Que la coupe du monde soit africaine quelle que soient les nations qui disputent les parties est un effet de la spécialisation des industries. Ce n’est pas la spécialité africaine qui doit être critiquée mais le titre abusif de coupe “du monde”.
Fraise
Chez le dentiste. Une femme. Plusieurs femmes. Un cabinet de femmes. Celle qui tient la fraise demande si j’ai peur. Car je coule. “Non, j’ai chaud”. Vingt-huit degrés, j’ai chaussé mon pantalon tactique, un polo boutonné au cou et des bottes militaires.
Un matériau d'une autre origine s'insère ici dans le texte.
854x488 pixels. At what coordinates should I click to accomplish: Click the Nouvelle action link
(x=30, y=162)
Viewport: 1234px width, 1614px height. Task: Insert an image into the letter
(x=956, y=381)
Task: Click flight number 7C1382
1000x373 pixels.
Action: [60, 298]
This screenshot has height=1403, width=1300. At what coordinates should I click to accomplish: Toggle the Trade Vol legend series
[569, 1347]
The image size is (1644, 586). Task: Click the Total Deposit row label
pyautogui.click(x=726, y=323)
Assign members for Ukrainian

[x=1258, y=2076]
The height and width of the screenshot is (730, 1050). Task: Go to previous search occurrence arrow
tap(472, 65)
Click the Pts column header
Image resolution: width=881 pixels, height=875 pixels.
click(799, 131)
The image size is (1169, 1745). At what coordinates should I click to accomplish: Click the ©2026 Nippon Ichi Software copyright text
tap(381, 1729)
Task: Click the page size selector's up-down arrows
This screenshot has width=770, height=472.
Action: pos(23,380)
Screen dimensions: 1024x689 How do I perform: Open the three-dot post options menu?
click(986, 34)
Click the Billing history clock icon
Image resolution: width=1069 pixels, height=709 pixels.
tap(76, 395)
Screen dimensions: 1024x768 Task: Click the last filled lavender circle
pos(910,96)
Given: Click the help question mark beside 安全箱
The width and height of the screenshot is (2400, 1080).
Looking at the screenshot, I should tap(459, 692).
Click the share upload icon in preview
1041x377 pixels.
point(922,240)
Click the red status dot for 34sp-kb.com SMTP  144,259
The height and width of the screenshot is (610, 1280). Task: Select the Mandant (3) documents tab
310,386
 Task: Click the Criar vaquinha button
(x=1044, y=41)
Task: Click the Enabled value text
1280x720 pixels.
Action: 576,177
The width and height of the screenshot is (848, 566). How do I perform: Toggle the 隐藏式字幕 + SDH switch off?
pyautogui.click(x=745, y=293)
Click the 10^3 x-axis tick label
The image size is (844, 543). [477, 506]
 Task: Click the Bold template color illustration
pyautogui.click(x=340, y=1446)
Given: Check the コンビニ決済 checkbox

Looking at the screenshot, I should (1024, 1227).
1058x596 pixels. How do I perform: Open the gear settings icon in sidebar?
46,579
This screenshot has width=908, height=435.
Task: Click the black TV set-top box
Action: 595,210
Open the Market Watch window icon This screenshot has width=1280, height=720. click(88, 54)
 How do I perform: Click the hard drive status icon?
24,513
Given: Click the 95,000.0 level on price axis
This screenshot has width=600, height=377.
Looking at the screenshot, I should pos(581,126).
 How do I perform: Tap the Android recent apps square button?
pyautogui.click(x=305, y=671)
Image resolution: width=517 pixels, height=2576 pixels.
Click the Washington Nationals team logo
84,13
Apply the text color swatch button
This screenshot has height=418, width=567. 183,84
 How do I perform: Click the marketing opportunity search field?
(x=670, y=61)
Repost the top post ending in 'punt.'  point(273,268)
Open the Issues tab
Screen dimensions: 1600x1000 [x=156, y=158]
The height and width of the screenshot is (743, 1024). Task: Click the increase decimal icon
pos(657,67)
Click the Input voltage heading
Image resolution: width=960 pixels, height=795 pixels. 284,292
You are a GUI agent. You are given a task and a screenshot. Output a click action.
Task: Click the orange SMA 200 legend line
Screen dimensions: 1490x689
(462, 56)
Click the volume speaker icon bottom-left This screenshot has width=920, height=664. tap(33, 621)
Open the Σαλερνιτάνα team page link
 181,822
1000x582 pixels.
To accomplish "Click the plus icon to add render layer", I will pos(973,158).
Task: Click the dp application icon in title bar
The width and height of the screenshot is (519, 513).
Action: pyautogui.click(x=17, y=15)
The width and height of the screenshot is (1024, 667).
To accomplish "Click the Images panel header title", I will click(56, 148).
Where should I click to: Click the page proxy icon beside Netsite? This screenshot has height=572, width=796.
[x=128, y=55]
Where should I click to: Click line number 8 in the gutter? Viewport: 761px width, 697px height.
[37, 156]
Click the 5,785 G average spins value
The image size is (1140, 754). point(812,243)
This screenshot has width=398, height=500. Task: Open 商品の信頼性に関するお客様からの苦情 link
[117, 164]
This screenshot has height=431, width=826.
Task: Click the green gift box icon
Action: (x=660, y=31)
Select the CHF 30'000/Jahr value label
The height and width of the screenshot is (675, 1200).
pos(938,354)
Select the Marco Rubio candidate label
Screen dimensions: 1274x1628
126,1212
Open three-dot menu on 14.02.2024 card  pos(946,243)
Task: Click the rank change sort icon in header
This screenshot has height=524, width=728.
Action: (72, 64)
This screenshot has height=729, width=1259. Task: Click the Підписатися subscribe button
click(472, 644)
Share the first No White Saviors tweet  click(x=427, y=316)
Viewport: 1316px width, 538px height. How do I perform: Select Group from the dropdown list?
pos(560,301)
Le jour, tous les jours, entre le cahier de notes, le jardin en feu et la réserve de bière, je me promène à demi-nu mais j’ai jugé qu’il fallait devant ces dames être présentable et s’habiller. Peut-être me suis-je trop habillé. A moins que j’aie peur.
Diplodocus
Travail de correction de Diplodocus. Long, infini. J’aimerais m’en libérer, cela dure. Je reprends. Veux m’en débarrasser et insiste: la persévérance est mon défaut. Au salon il fait vingt-huit degrés, il me reste soixante litres de bière, les hirondelles tiennent la vallée, pour elles je broie les miettes de mon pain maison, j’arrose le jardin; les jardins des voisins, retenus à la ville, brûlent dans le soleil. Une trentaine d’heures et je pourrai réécrire Clinique de l’absence de révolte. Ces récits, Diplodocus par exemple, tranches de vie sans intérêt de gens fous, fictifs, que les fous réels, du moins ceux qui encore lisent, ne voulant pas s’entendre dire qu’ils sont fous, ne liront pas.